Milly Zantow wanted to solve the problem of her town’s full landfill and ended up creating a global recycling standard — the system of numbers you see inside the little triangle on plastics. This is the inspiring story of how she mobilized her community, creating sweeping change to help the environment.
On a trip to Japan in 1978, Milly noticed that people were putting little bundles out on the street each morning. They were recycling — something that hadn’t taken hold in North America. When she returned to Sauk City, Wisconsin, she discovered that her town’s landfill was nearing capacity, and that plastic made up a large part of the garbage. No one was recycling plastics.
Milly decided to figure out how. She discovered that there are more than seven kinds of plastic, and they can’t be combined for recycling, so she learned how to use various tests to identify them. Then she found a company willing to use recycled plastic, but the plastic would have to be ground up first.

> _Task requirements_
Pick up the passage about Milly Zantow and plastic recycling right after its final sentence, and keep writing it in the same style.

> _Material provided_
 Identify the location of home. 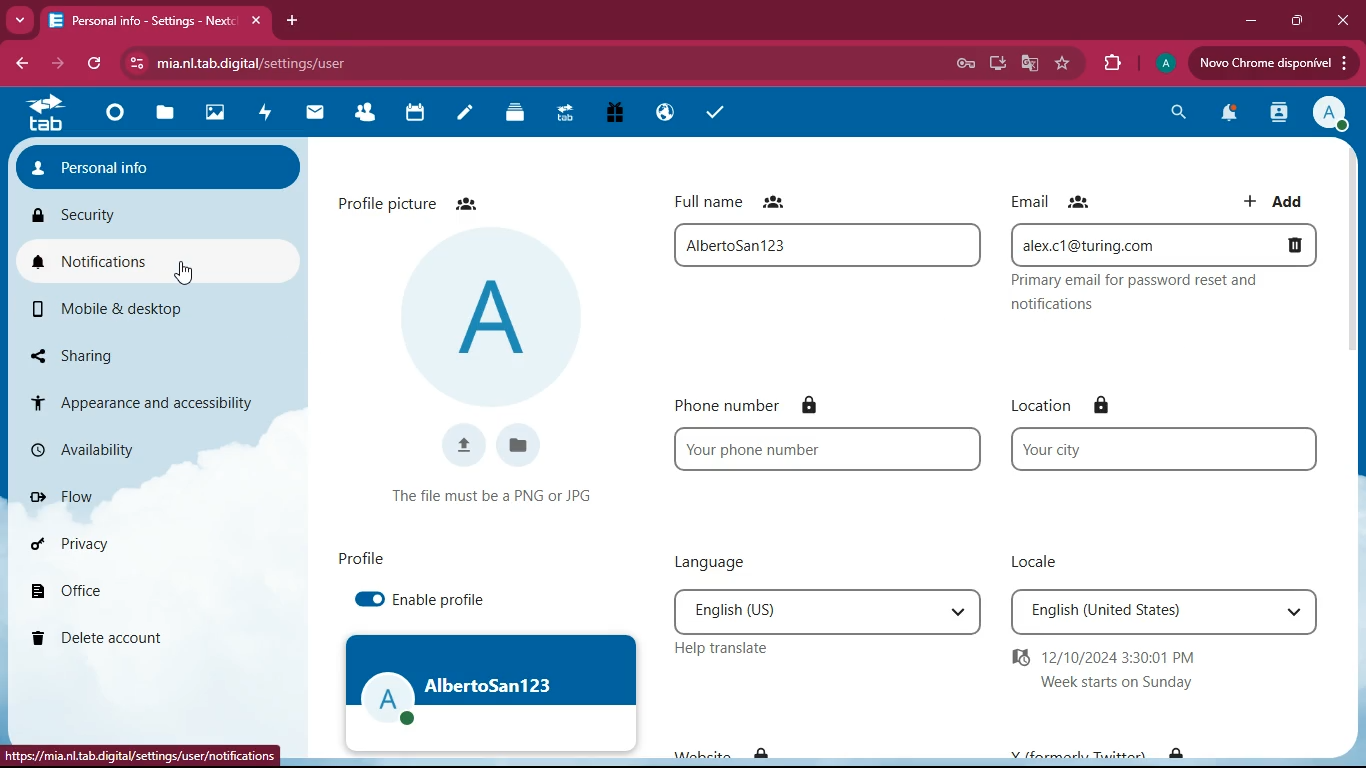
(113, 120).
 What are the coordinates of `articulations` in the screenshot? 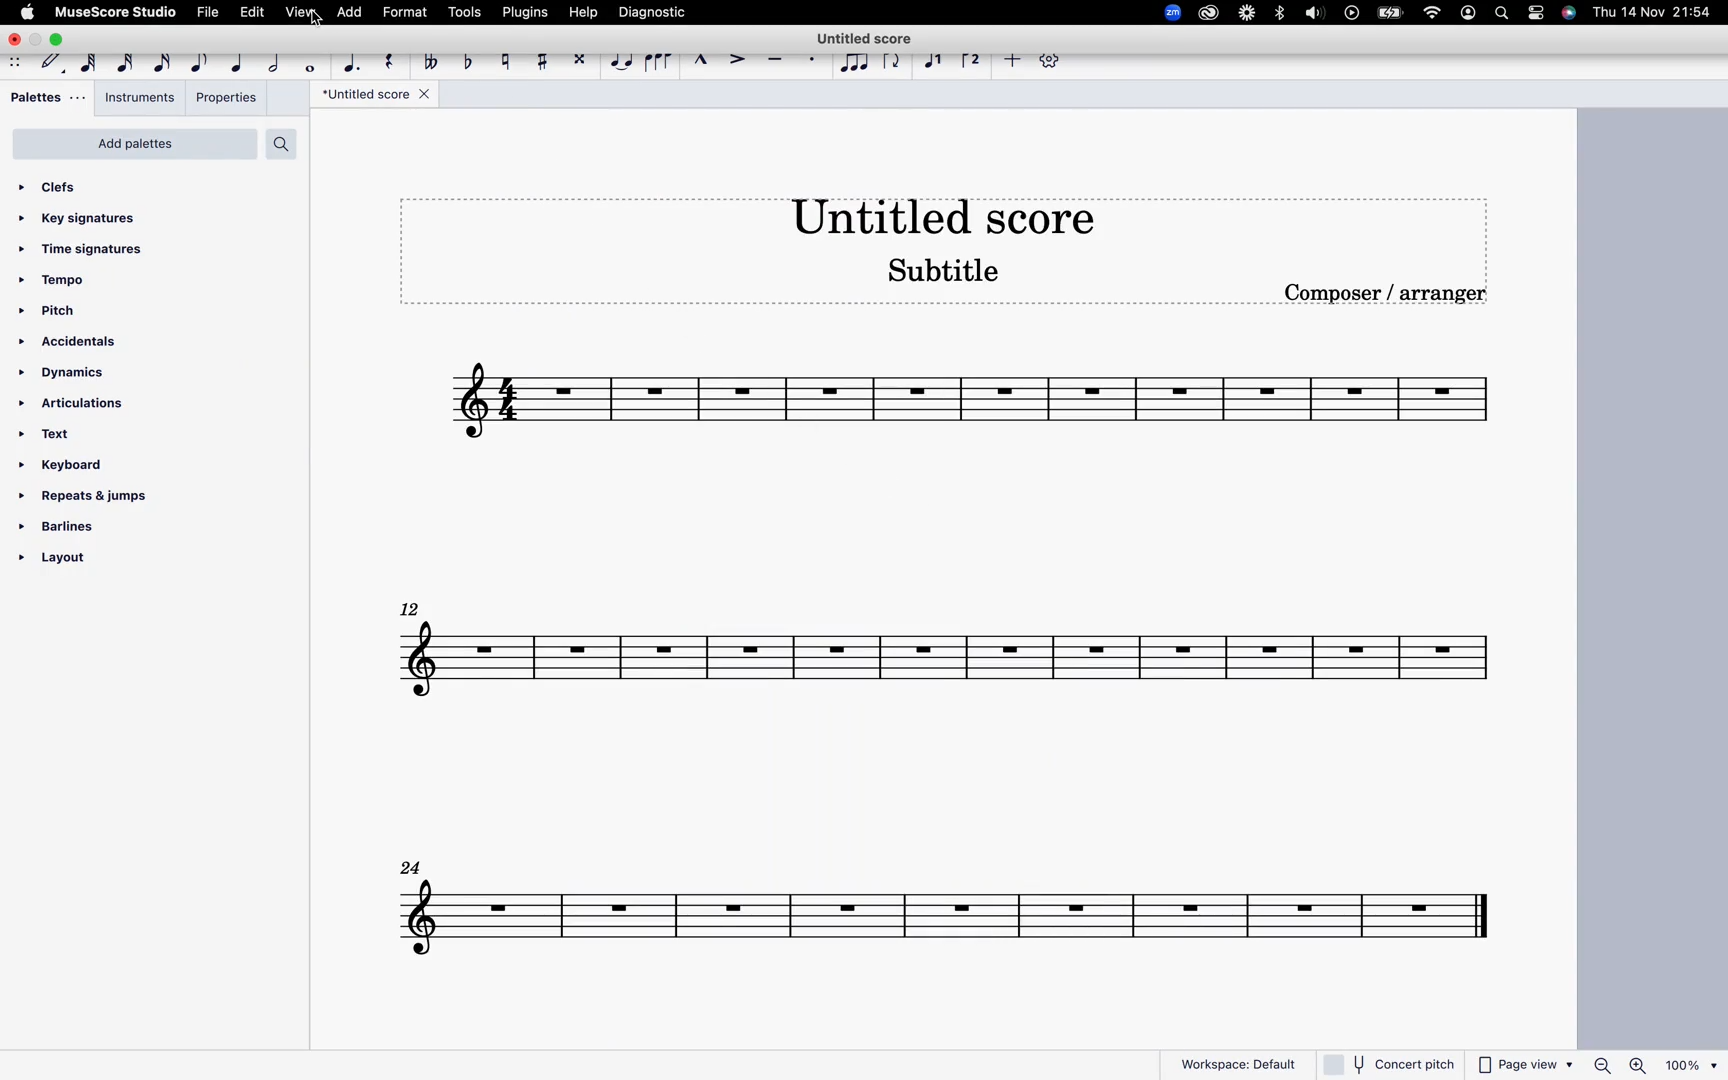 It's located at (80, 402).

---

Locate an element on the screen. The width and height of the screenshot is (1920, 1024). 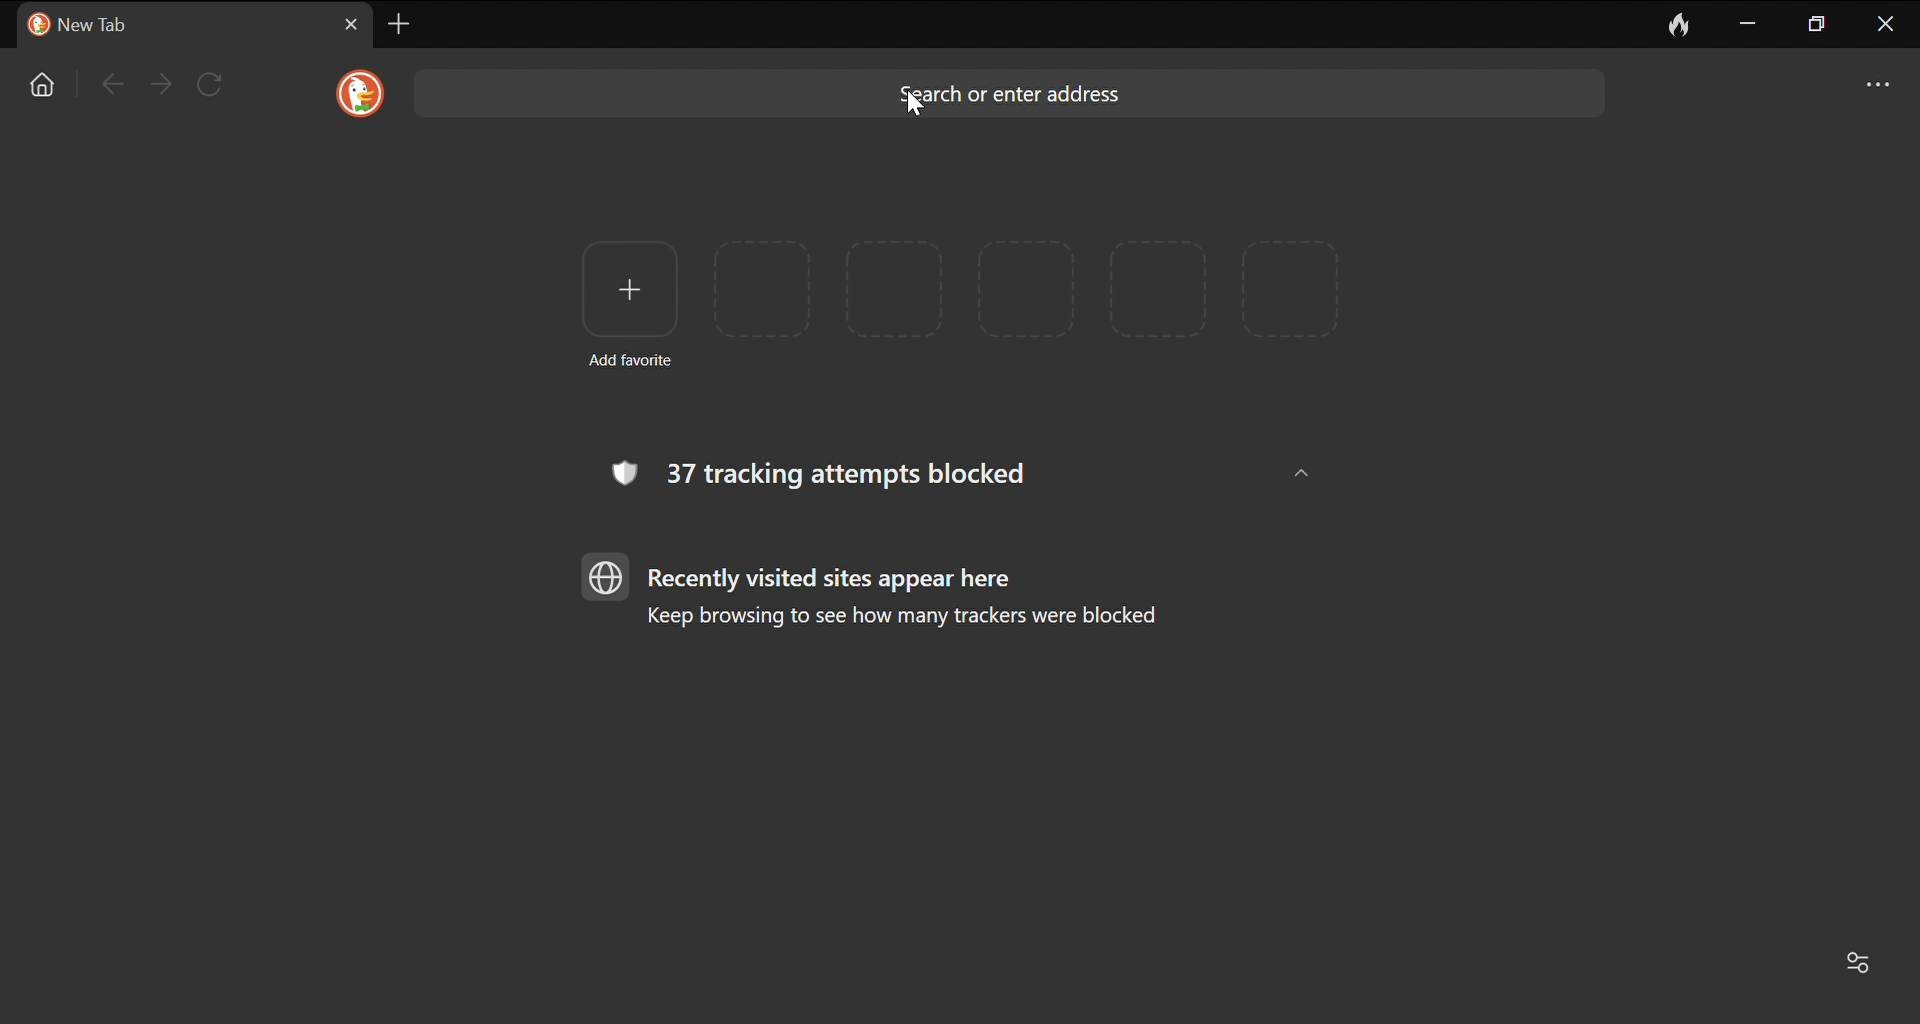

> _Result of this exercise_
Milly and her friend bought a huge industrial grinder and established E-Z Recycling. They worked with local school children and their community, and they helped other communities start their own recycling programs. But Milly knew that the large-scale recycling of plastics would never work unless people could easily identify the seven types. She came up with the idea of placing an identifying number in the little recycling triangle, which has become the international standard.
Milly's story is a glimpse into the early days of the recycling movement and shows how, thanks to her determination, hard work and community-building, huge changes took place, spreading rapidly across North America.
Elise Moser was born in Brooklyn and spent her childhood in small-town New Jersey. She moved to Montreal and did an English degree at McGill University, then worked at Paragraphe Bookstore for many years. She went on to become a long-time sales rep for American university presses.
Elise’s short stories have been published in Canada and the US, and her adult novel, Because I Have Loved and Hidden It, was praised by the National Post as “[an] ambitious and artfully woven debut novel.” Her young adult novel, Lily and Taylor, received a starred review from Kirkus.
Elise was president of the Quebec Writers’ Federation (2009–2012) and is also an editor. She presently divides her time between Montreal and Sauk City, Wisconsin.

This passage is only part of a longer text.